You are viewing a plain text version of this content. The canonical link for it is here.

Posted to java-user@lucene.apache.org by Shouvik Bardhan <sb...@gisfederal.com> on 2015/02/15 17:58:30 UTC

High frequency terms in results document....

Apologies if I have missed it in discussions prior but I looked all over. I
looked at the Luke code and it does find high frequency terms on the entire
index. I am trying to get the top N high frequency terms in the documents
returned from a search result. I came across something called
FilterIndexReader but I don't think it is part of 4.X codebase. Any pointer
is appreciated.

Re: High frequency terms in results document....

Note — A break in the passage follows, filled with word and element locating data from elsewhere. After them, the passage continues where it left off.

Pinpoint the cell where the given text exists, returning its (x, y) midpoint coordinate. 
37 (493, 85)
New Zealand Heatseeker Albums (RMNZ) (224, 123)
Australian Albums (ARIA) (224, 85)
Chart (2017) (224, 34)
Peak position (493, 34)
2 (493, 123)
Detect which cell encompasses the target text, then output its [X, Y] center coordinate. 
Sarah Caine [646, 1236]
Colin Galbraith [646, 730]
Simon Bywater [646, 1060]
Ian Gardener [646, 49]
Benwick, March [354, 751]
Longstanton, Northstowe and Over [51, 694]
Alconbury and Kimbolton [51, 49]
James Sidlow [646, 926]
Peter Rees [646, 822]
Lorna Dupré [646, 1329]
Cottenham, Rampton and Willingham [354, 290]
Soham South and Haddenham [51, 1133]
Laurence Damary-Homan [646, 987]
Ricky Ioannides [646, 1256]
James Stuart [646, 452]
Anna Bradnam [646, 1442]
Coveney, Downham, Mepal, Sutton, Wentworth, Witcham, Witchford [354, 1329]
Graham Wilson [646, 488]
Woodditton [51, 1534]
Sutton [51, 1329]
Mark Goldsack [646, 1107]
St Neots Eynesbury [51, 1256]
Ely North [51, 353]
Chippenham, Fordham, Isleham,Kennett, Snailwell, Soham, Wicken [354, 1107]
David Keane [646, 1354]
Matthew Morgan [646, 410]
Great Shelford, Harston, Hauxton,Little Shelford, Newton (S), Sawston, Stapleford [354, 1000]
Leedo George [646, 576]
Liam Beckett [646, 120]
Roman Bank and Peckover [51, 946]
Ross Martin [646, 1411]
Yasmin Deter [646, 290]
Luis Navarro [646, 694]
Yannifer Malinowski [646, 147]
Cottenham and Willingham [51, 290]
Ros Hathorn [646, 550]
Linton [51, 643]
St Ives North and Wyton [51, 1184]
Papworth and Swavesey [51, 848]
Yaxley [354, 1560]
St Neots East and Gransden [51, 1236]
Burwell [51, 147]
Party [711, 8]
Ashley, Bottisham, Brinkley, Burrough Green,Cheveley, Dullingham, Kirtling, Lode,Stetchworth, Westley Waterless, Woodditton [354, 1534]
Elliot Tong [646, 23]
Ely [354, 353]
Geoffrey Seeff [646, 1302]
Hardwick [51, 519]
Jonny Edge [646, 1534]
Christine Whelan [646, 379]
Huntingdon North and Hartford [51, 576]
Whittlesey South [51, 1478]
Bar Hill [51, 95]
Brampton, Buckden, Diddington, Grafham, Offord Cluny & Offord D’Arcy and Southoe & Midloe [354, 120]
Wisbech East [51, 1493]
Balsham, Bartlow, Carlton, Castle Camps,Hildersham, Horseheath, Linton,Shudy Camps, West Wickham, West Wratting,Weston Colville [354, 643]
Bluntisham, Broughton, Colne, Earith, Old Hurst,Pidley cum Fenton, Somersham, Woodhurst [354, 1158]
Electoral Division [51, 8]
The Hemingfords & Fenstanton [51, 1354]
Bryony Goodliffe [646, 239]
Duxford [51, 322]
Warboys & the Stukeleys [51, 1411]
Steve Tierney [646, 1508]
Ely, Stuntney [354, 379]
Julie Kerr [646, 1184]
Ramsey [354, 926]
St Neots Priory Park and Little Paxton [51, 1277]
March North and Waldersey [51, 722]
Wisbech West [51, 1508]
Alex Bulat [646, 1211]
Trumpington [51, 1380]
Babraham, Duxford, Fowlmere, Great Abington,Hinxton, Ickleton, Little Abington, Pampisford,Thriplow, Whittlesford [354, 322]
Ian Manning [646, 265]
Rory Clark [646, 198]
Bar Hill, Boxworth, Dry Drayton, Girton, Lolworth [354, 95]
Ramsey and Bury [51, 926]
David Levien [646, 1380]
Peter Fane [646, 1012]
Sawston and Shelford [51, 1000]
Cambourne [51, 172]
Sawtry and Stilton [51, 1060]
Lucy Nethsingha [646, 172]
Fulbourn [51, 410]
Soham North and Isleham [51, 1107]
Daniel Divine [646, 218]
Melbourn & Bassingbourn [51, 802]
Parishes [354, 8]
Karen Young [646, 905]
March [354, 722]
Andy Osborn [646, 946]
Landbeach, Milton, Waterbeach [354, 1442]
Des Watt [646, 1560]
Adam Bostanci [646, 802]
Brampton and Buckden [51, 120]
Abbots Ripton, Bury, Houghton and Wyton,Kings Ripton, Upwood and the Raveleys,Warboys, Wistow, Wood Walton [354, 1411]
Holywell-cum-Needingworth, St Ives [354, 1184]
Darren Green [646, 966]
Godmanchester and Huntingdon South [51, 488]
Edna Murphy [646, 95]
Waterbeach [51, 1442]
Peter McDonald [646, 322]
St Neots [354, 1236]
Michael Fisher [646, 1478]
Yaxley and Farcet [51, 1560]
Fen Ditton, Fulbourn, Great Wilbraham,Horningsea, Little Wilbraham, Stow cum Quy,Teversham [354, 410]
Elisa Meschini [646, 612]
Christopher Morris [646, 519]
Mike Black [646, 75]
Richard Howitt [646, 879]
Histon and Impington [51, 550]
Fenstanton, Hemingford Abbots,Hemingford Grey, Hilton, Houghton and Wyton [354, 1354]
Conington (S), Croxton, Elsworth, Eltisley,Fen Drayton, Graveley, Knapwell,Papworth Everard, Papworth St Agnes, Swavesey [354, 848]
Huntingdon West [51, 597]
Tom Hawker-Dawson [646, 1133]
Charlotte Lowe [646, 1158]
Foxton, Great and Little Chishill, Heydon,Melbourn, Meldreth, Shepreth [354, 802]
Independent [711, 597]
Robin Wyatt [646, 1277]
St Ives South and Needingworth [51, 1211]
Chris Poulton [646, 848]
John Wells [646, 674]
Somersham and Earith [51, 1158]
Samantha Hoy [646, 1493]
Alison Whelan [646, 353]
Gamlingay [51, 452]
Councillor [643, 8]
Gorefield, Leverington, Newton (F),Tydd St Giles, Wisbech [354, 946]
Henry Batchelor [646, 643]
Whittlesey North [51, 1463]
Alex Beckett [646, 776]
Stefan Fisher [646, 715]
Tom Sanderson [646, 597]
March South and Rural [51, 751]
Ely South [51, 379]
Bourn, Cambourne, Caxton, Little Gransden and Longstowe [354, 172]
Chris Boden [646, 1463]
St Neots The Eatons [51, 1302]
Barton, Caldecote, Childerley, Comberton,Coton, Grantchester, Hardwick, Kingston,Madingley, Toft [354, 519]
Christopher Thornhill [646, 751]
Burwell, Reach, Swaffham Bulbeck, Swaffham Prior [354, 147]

Posted by Tomoko Uchida <to...@gmail.com>.

It seems to be the very similar discussion about this topic, I've just
missed it. Number of approaches are there.
http://mail-archives.apache.org/mod_mbox/lucene-java-user/201502.mbox/%3CCAON7oqQh4aXoKfWyn=7oDzWC48h_VvJJaaBpfadmQeHsTzzfRw@mail.gmail.com%3E

> Looks like it goes thru every term and puts them in a priority queue and takes
the top N.

yes, Luke's top N term (and Lucene's PriorityQueue under the food) is great
and the implementation is very good reference.

Regards,
Tomoko



2015-02-19 22:44 GMT+09:00 Shouvik Bardhan <sb...@gisfederal.com>:

> Thanks for your input Uchida. I will try that out. I wonder what is the
> magic sauce in Luke's set of calls which allows it to create say top 100
> terms even from a index with 100 million docs (small docs though for me).
> Looks like it goes thru every term and puts them in a priority queue and
> takes the top N.
>
> regards.
>
> On Thu, Feb 19, 2015 at 2:10 AM, Tomoko Uchida <
> tomoko.uchida.1111@gmail.com
> > wrote:
>
> > Hi,
> >
> > I'm afraid there are no easy or straight way for your requirement.
> > I would try create an temporary tiny index from search results on the fly
> > in memory, and get top N terms from it by HighFreqTerms.
> >
> >
> http://lucene.apache.org/core/4_10_3/misc/org/apache/lucene/misc/HighFreqTerms.html
> > (The logic is almost same to Luke's top N terms feature)
> >
> > I have not tried ant not sure about this is practical approach in
> > performance, just an idea...
> >
> > Hope for it's help
> > Tomoko
> >
> > 2015-02-16 1:58 GMT+09:00 Shouvik Bardhan <sb...@gisfederal.com>:
> >
> > > Apologies if I have missed it in discussions prior but I looked all
> > over. I
> > > looked at the Luke code and it does find high frequency terms on the
> > entire
> > > index. I am trying to get the top N high frequency terms in the
> documents
> > > returned from a search result. I came across something called
> > > FilterIndexReader but I don't think it is part of 4.X codebase. Any
> > pointer
> > > is appreciated.
> > >
> >
>

Re: High frequency terms in results document....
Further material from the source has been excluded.